1. A method for medical image classification and feature visualization based on the deep learning model SE-ResNet50 and the feature visualization tool Grad-CAM, characterized in that... A method is provided to improve the classification of rs-fMRI images of a patient's brain and to visualize the identified features. The method includes the following steps: A. Obtain preprocessed three-dimensional brain MRI image samples and remove frames without key information. B. Slice each data sample according to the three directions of cross section, sagittal plane and coronal plane, and then overlap every 3 slices in order to form a slice dataset. C. Slices in the same direction are horizontally stitched together according to the frame number order, and then organized into a stitched image dataset. D. Input the stitched image dataset into the optimized SE-ResNet50 for training and testing, and obtain the classification results of the stitched images in three directions of the sample. E. Based on different directions, the trained mosaic network and the corresponding sample mosaic are used to generate a heatmap in Grad-CAM. F. Select keyframes from the heatmap generated from the stitched image samples, and then put the slice set of keyframes into SE-ResNet50 for feature extraction and classification. G. Obtain the feature results of the trained keyframe slice network through Grad-CAM, and generate a keyframe heatmap by combining the corresponding keyframe slice map. H. The stitched image, keyframe classification results, and corresponding heatmaps output by the model are used as auxiliary diagnostic tools.

2. The method according to claim 1, characterized in that: Step A, which involves acquiring preprocessed three-dimensional brain MRI image samples and removing frames without key information, refers to removing frames without key information in three directions: transverse, sagittal, and coronal.

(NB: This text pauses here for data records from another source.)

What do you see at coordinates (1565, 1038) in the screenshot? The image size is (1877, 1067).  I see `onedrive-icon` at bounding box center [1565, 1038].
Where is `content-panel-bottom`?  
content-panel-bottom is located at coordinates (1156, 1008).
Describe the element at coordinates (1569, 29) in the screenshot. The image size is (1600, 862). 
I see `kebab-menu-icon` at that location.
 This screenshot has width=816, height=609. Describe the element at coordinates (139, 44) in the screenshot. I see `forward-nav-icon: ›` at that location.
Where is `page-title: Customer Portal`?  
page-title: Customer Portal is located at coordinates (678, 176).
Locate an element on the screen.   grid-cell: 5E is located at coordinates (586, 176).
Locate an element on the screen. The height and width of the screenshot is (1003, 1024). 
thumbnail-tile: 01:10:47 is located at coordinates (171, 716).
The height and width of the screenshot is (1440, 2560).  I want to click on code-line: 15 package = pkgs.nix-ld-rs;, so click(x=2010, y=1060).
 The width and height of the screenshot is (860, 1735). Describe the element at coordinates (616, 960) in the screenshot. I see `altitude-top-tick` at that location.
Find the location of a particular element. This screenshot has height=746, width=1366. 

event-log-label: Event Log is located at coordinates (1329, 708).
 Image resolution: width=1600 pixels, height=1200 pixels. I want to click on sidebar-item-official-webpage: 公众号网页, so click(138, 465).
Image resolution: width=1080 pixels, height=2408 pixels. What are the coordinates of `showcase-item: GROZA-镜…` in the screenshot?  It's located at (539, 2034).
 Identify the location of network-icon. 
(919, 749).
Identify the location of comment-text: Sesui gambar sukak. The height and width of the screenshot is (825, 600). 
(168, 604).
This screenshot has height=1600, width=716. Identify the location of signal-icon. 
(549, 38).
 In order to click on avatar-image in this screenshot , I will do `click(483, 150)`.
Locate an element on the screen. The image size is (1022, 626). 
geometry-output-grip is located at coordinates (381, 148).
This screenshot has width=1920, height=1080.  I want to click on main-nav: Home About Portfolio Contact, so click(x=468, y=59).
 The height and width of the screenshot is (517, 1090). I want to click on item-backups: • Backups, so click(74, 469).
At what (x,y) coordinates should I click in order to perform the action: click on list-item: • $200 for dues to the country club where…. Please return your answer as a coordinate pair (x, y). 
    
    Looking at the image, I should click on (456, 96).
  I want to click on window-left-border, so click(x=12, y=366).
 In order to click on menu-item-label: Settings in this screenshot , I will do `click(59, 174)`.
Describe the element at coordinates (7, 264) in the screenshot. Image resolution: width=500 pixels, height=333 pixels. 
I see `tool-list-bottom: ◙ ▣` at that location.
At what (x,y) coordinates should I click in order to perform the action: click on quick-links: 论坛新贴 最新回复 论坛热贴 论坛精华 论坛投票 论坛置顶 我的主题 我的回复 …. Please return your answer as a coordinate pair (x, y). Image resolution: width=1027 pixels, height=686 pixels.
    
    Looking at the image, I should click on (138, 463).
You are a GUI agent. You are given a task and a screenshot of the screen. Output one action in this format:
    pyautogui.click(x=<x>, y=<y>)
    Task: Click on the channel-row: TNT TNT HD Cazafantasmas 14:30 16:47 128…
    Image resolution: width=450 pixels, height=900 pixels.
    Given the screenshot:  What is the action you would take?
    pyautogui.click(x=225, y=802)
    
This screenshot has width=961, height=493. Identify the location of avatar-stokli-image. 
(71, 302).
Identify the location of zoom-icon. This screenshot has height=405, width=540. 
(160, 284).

3. The method according to claim 1, characterized in that: Step B involves slicing each data sample according to the three directions of cross section, sagittal plane, and coronal plane, and then overlapping every 3 slices in sequence to form a slice dataset for each sample. The purpose is to reduce the number of samples to be classified, enhance the sample data, and improve computational performance.

4. The method according to claim 1, characterized in that: Step C involves horizontally stitching together slices in the same direction according to frame number order, resulting in a three-directional stitched image dataset.

5. The method according to claim 1, characterized in that: Step F, which involves selecting keyframes from the heatmap generated by the stitched image samples, selects keyframes and corresponding slice datasets based on locations with high energy. Then, the slice datasets of the keyframes are put into SE-ResNet50 for feature extraction and classification.